= Exercise objective =
Copy nothing but the text: repeat each entry exactly and drop the images.

= Stored data entries =
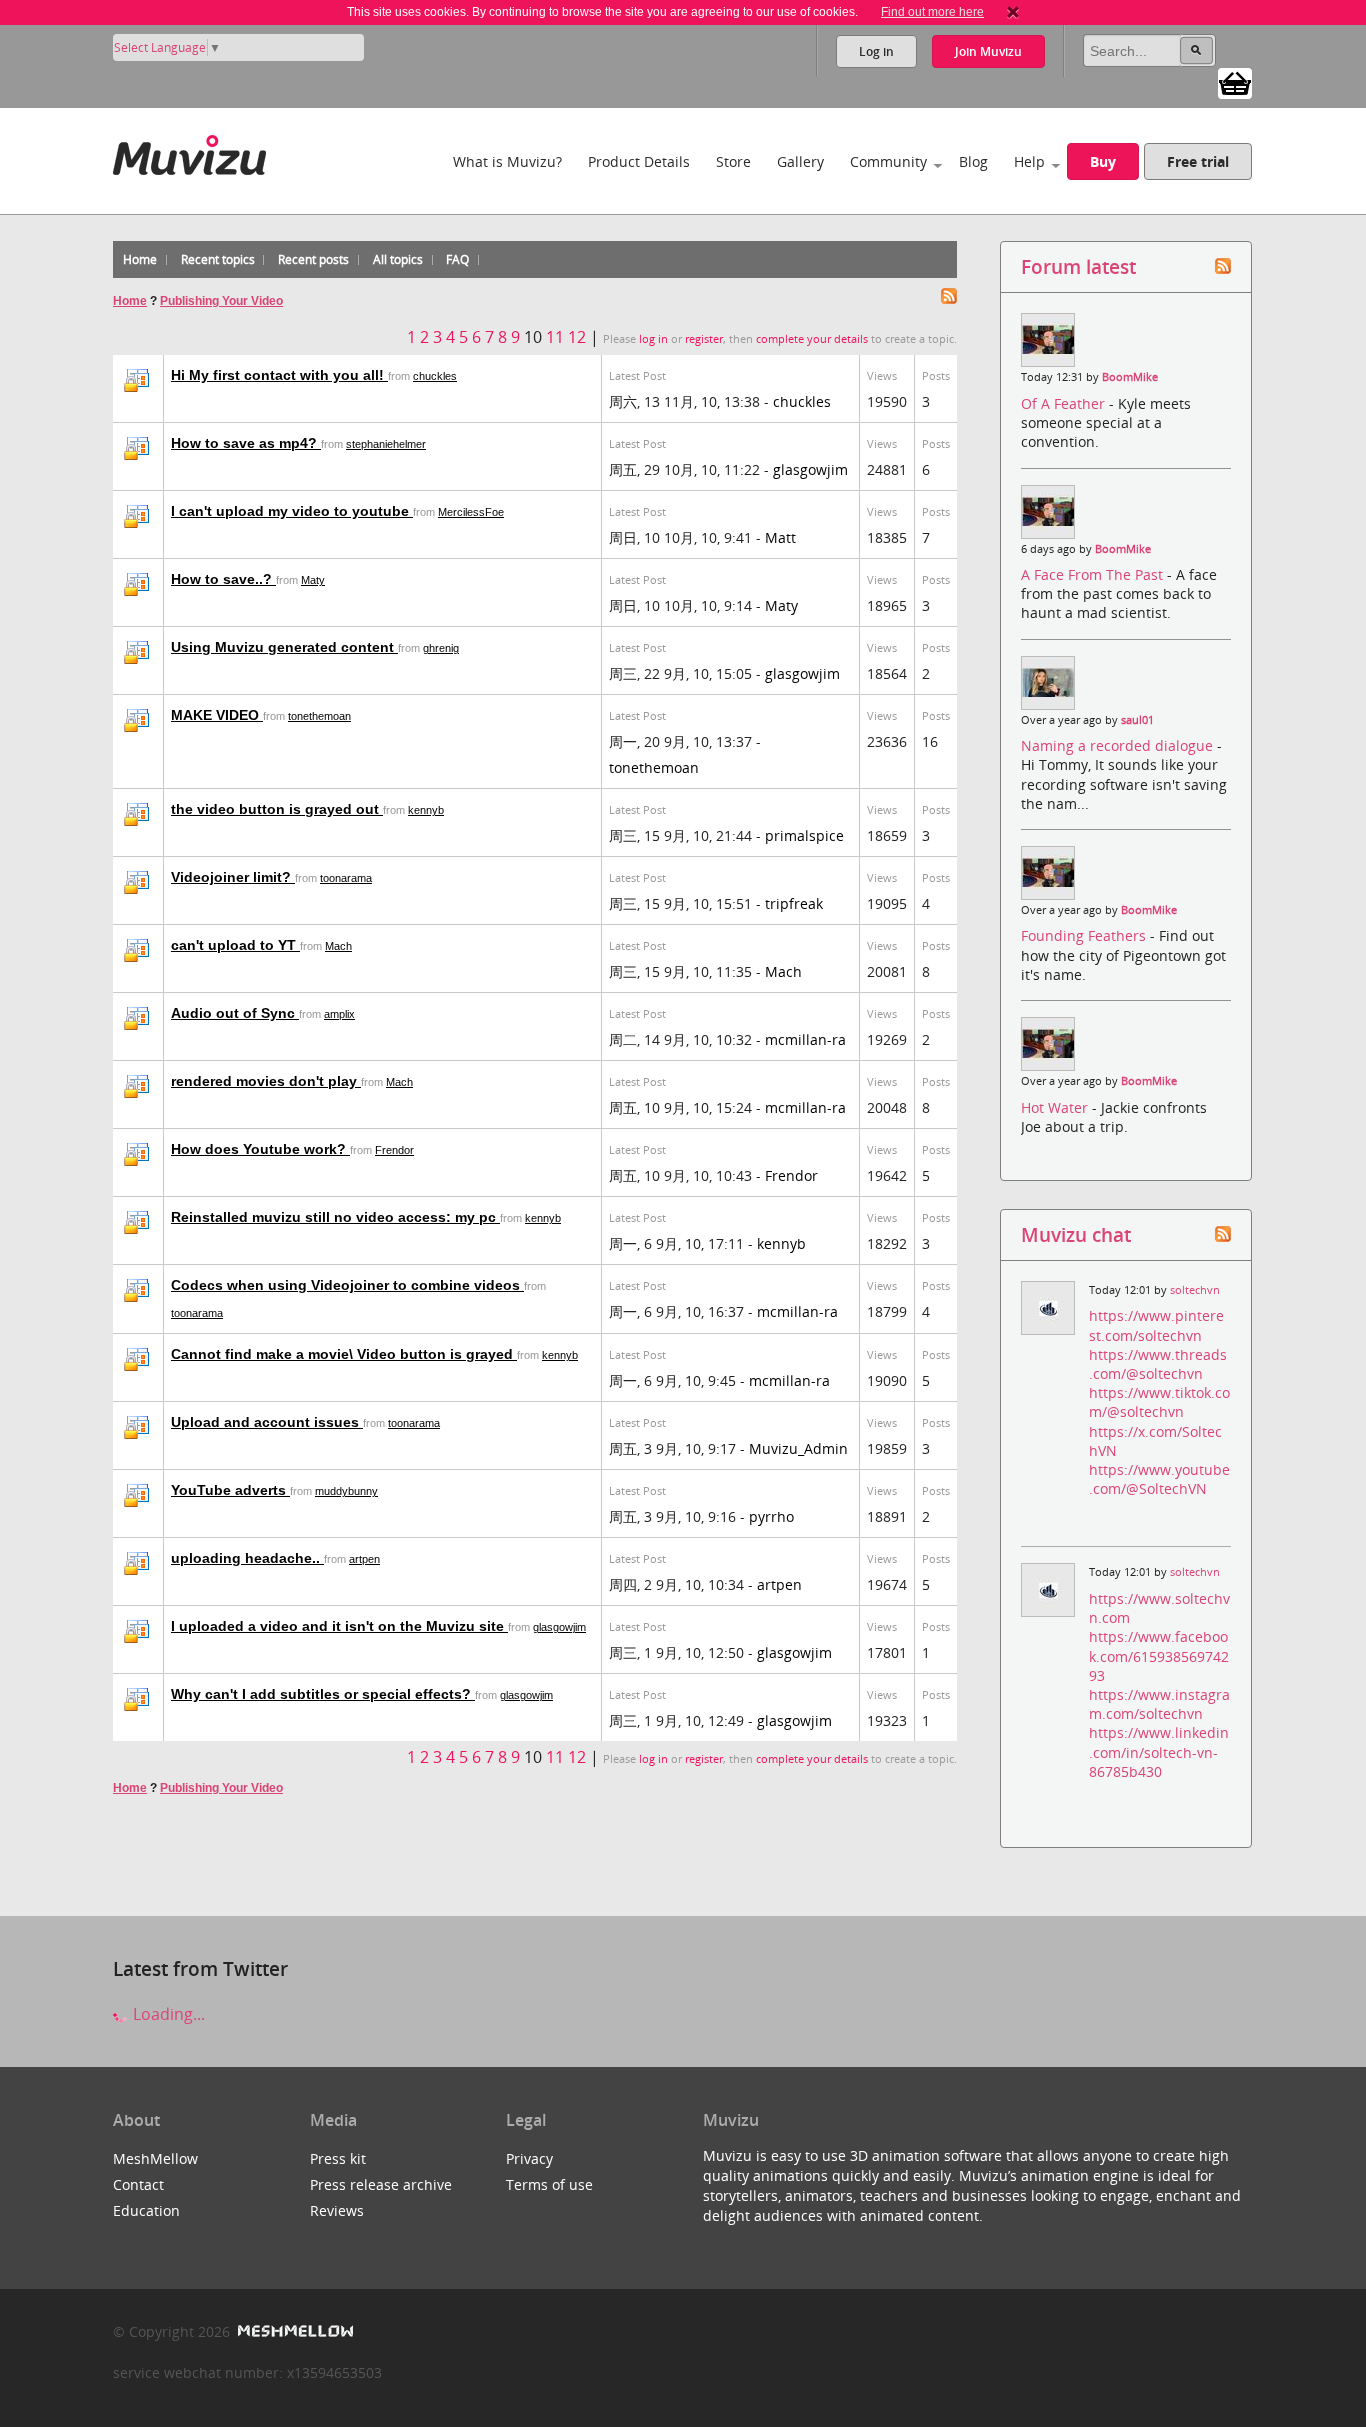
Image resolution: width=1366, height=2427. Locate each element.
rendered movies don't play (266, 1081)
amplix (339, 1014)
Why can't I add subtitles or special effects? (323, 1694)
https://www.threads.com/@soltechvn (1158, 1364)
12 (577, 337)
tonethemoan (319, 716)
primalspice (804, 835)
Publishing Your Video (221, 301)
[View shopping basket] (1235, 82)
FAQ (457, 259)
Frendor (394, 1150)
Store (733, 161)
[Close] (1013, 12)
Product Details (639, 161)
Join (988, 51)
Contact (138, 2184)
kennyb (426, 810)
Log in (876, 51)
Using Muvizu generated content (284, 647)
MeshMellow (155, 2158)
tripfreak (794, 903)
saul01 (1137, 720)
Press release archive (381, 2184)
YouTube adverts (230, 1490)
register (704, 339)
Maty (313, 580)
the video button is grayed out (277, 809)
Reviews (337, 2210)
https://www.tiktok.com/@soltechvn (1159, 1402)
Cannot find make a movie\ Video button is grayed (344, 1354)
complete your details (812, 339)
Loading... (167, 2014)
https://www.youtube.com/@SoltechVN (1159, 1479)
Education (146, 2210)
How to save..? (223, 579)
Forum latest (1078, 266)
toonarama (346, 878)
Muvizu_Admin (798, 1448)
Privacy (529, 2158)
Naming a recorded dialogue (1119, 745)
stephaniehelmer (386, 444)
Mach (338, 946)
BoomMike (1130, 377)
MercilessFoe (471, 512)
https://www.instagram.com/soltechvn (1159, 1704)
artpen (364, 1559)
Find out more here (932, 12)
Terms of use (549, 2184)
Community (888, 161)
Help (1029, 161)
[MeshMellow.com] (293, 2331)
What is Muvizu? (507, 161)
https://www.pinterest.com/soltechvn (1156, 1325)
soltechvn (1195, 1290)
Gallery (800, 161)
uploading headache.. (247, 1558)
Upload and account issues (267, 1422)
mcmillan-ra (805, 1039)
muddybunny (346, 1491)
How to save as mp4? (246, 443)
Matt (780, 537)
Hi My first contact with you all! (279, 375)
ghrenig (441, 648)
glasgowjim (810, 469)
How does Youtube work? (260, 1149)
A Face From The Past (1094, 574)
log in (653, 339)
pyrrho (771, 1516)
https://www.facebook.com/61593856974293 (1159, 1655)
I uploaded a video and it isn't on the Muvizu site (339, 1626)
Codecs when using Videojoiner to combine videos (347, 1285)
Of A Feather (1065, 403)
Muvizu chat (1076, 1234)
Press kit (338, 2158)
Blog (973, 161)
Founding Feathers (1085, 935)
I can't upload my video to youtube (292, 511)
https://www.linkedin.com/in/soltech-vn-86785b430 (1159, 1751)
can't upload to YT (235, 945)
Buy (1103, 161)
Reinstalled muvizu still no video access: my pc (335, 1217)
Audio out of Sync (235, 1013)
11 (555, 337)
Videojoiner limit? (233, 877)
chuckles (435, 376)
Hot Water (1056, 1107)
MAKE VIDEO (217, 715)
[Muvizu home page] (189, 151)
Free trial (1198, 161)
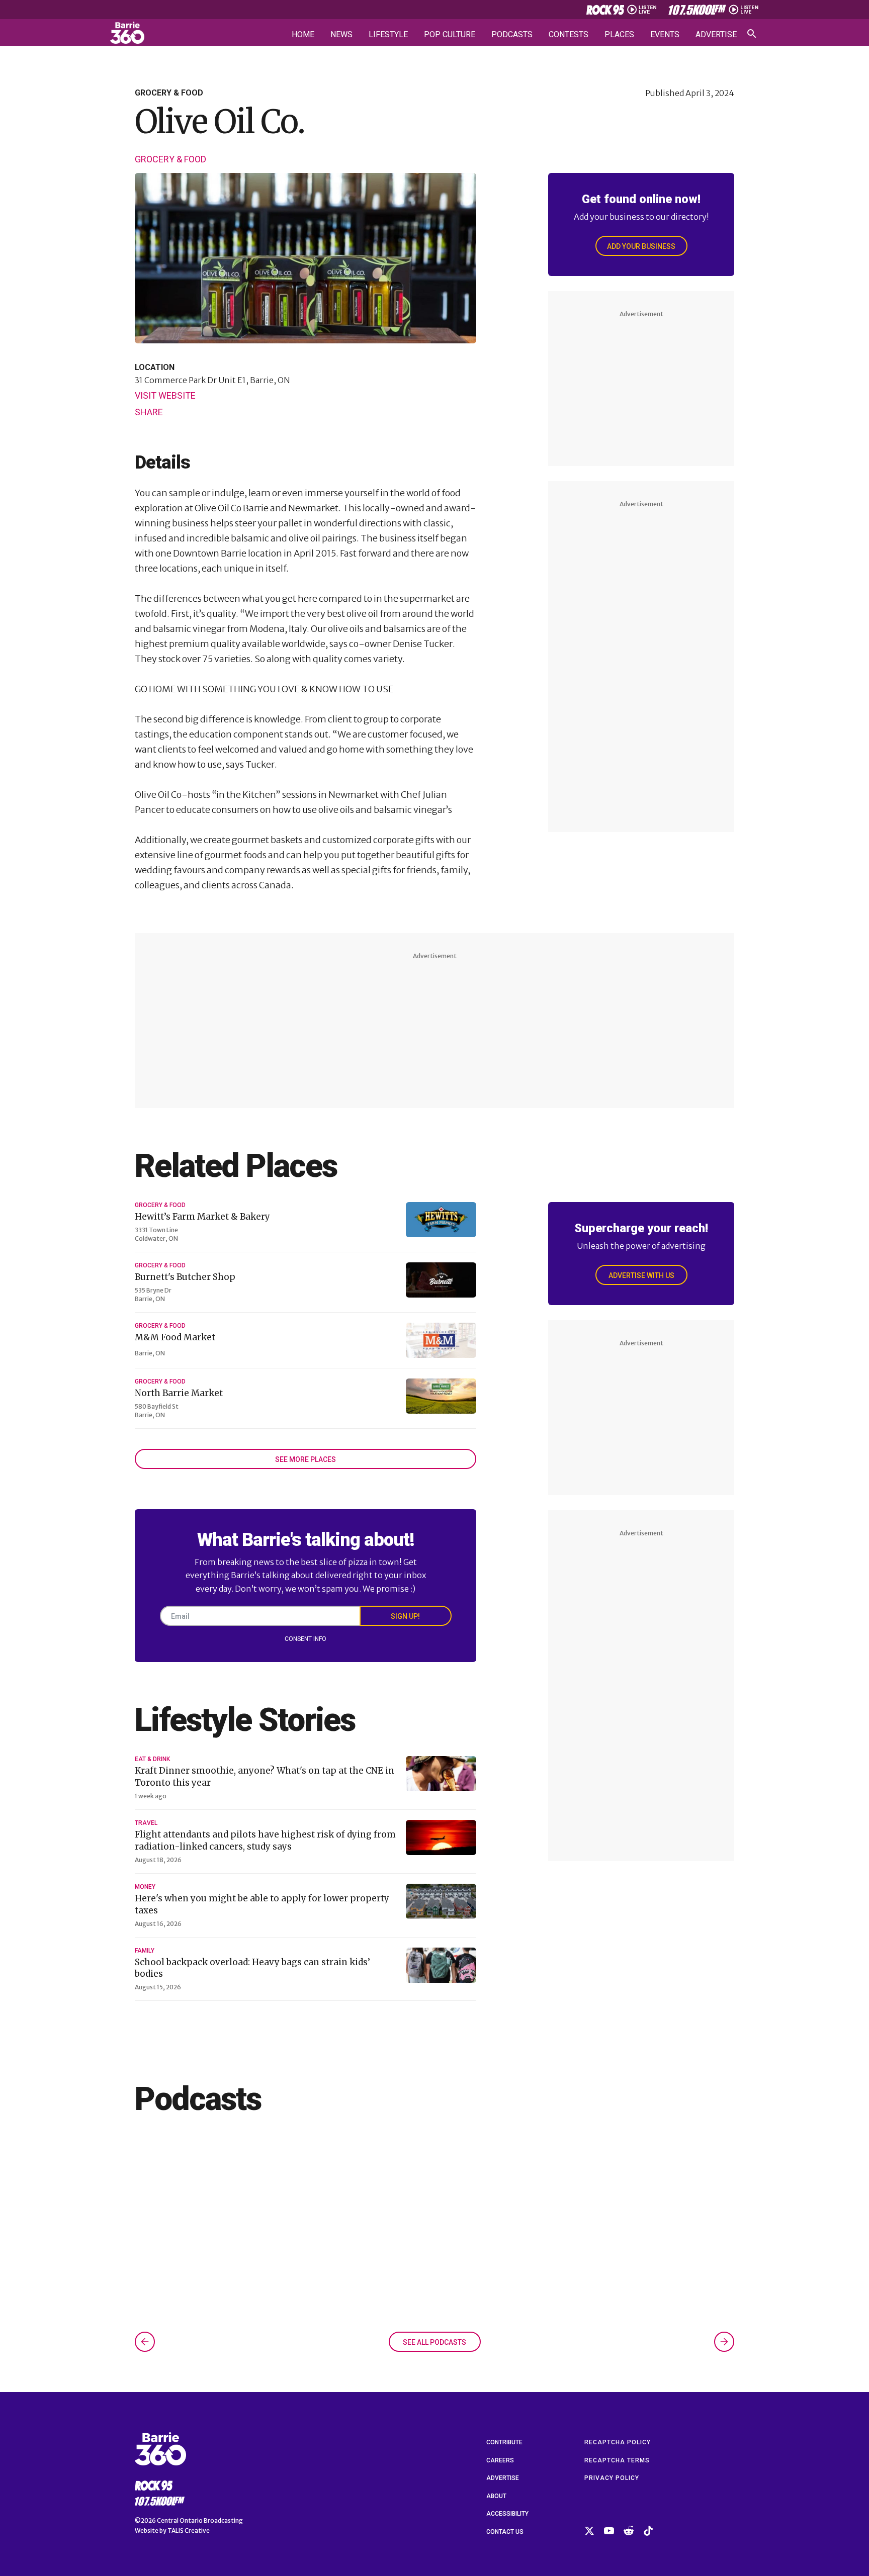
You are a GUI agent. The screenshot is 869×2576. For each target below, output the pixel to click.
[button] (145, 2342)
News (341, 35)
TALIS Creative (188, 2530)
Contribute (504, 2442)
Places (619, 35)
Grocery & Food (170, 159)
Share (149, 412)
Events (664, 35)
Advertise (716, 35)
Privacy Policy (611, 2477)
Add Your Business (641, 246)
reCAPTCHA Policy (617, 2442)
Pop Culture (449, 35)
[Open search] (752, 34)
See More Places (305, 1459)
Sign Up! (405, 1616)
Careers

= Reply to the task =
Image resolution: width=1366, height=2427. Locate each element.
rendered movies don't play (266, 1081)
amplix (339, 1014)
Why can't I add subtitles or special effects? (323, 1694)
https://www.threads.com/@soltechvn (1158, 1364)
12 (577, 337)
tonethemoan (319, 716)
primalspice (804, 835)
Publishing Your Video (221, 301)
[View shopping basket] (1235, 82)
FAQ (457, 259)
Frendor (394, 1150)
Store (733, 161)
[Close] (1013, 12)
Product Details (639, 161)
Join (988, 51)
Contact (138, 2184)
kennyb (426, 810)
Log in (876, 51)
Using Muvizu generated content (284, 647)
MeshMellow (155, 2158)
tripfreak (794, 903)
saul01 (1137, 720)
Press release archive (381, 2184)
YouTube adverts (230, 1490)
register (704, 339)
Maty (313, 580)
the video button is grayed out (277, 809)
Reviews (337, 2210)
https://www.tiktok.com/@soltechvn (1159, 1402)
Cannot find make a movie\ Video button is grayed (344, 1354)
complete your details (812, 339)
Loading... (167, 2014)
https://www.youtube.com/@SoltechVN (1159, 1479)
Education (146, 2210)
How to save..? (223, 579)
Forum latest (1078, 266)
toonarama (346, 878)
Muvizu_Admin (798, 1448)
Privacy (529, 2158)
Naming a recorded dialogue (1119, 745)
stephaniehelmer (386, 444)
Mach (338, 946)
BoomMike (1130, 377)
MercilessFoe (471, 512)
https://www.instagram.com/soltechvn (1159, 1704)
artpen (364, 1559)
Find out more here (932, 12)
Terms of use (549, 2184)
Community (888, 161)
Help (1029, 161)
[MeshMellow.com] (293, 2331)
What is Muvizu? (507, 161)
https://www.pinterest.com/soltechvn (1156, 1325)
soltechvn (1195, 1290)
Gallery (800, 161)
uploading headache.. (247, 1558)
Upload and account issues (267, 1422)
mcmillan-ra (805, 1039)
muddybunny (346, 1491)
How to save as mp4? (246, 443)
Matt (780, 537)
Hi My first contact with you all! (279, 375)
ghrenig (441, 648)
glasgowjim (810, 469)
How does Youtube work? (260, 1149)
A Face From The Past (1094, 574)
log in (653, 339)
pyrrho (771, 1516)
https://www.facebook.com/61593856974293 (1159, 1655)
I uploaded a video and it isn't on the Muvizu site (339, 1626)
Codecs when using Videojoiner to combine videos (347, 1285)
Of A Feather (1065, 403)
Muvizu chat (1076, 1234)
Press kit (338, 2158)
Blog (973, 161)
Founding Feathers (1085, 935)
I can't upload my video to youtube (292, 511)
https://www.linkedin.com/in/soltech-vn-86785b430 (1159, 1751)
can't upload to YT (235, 945)
Buy (1103, 161)
Reinstalled muvizu still no video access: my pc (335, 1217)
Audio out of Sync (235, 1013)
11 (555, 337)
Videojoiner limit? (233, 877)
chuckles (435, 376)
Hot Water (1056, 1107)
MAKE VIDEO (217, 715)
[Muvizu home page] (189, 151)
Free trial (1198, 161)
You are a GUI agent. The screenshot is 869×2576. For each target below, output the pixel to click.
[button] (145, 2342)
News (341, 35)
TALIS Creative (188, 2530)
Contribute (504, 2442)
Places (619, 35)
Grocery & Food (170, 159)
Share (149, 412)
Events (664, 35)
Advertise (716, 35)
Privacy Policy (611, 2477)
Add Your Business (641, 246)
reCAPTCHA Policy (617, 2442)
Pop Culture (449, 35)
[Open search] (752, 34)
See More Places (305, 1459)
Sign Up! (405, 1616)
Careers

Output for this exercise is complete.